Il poursuit l’infirmation du jugement qui a rejeté cette demande aux motifs qu’il ne démontrait pas qu’au moment de la signature de la donation litigieuse, son état de santé ne lui permettait pas de défendre ses intérêts par suite d’une altération de ses facultés mentales et que cet état était bien connu de son fils [V], bénéficiaire de la donation.
Il prétend que le tribunal a procédé à une lecture erronée des pièces produites. Selon lui, en se fondant sur la correspondance du 20 octobre 2016 (pièce 4) alors qu’il n’a cessé de dire qu’il contestait en être l’auteur et qu’il avait du reste déposé plainte le 11 avril 2017 pour faux (pièce 7), les motifs du tribunal s’en trouveraient viciés. Il soutient que le fait qu’il ait pu dactylographier d’autres lettres ne le prive pas de la possibilité de contester être l’auteur de celle-ci.
De même, il prétend que le premier juge a, à tort, considéré que le fait de s’être rendu seul au rendez-vous du notaire caractérisait sa pleine capacité alors que ses correspondances ultérieures en direction de ce notaire démontraient que la compréhension de cet acte lui avait échappé quand bien même le notaire lui en avait fait lecture. Il insiste sur le fait que la lecture d’un acte n’emporte pas nécessairement la compréhension pleine et entière de celui-ci surtout dans une situation comme la sienne, en tenant compte de ses capacités cognitives et de sa situation médicale.

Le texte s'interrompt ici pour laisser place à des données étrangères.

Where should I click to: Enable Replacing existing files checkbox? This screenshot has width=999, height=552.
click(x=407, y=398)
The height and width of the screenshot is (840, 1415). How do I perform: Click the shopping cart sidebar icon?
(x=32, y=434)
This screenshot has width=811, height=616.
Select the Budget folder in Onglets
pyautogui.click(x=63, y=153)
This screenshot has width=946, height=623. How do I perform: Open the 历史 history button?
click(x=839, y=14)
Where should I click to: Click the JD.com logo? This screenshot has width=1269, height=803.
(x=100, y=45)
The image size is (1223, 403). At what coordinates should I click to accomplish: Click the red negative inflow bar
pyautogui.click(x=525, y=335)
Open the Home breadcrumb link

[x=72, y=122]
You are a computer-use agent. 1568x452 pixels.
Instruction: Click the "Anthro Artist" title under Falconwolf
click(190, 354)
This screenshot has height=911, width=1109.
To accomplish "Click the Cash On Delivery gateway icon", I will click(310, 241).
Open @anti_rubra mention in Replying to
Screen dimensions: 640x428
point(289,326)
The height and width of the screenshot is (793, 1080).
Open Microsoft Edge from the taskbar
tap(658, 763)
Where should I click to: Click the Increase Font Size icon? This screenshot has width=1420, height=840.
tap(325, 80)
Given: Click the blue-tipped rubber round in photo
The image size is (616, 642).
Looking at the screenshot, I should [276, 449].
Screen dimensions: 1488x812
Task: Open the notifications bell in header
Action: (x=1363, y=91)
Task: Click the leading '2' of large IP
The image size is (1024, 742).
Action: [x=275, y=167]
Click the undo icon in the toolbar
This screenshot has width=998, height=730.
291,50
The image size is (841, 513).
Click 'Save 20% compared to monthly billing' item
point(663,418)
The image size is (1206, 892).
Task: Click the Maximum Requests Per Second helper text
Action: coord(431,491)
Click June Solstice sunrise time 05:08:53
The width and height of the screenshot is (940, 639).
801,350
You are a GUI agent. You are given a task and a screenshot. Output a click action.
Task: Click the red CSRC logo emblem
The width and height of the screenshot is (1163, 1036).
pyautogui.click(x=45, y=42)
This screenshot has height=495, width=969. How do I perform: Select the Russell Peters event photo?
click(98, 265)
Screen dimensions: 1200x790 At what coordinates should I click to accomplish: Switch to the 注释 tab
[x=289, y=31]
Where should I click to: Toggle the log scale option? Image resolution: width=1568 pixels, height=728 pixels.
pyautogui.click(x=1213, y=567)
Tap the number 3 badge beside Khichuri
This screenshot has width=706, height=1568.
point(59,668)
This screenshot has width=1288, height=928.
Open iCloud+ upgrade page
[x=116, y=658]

Il relève que si les premiers juges ont pu examiner son dossier médical, ils n’en ont pas tiré les conséquences quant à la réalité de sa capacité d’analyse ‘compte tenu de leur caractère précis, détaillé, cohérent’. Selon lui, ‘ainsi qu’il a été précédemment démontré, tel n’était manifestement pas le cas s’agissant du courrier du 20 octobre 2016, l’assistance du curateur pour la rédaction des courriers ultérieurs expliquant leur précision’. En tout état de cause, selon lui, il ne saurait être déduit qu’il avait, à la date de la donation, conscience de ses actes et en capacité d’analyse de la situation.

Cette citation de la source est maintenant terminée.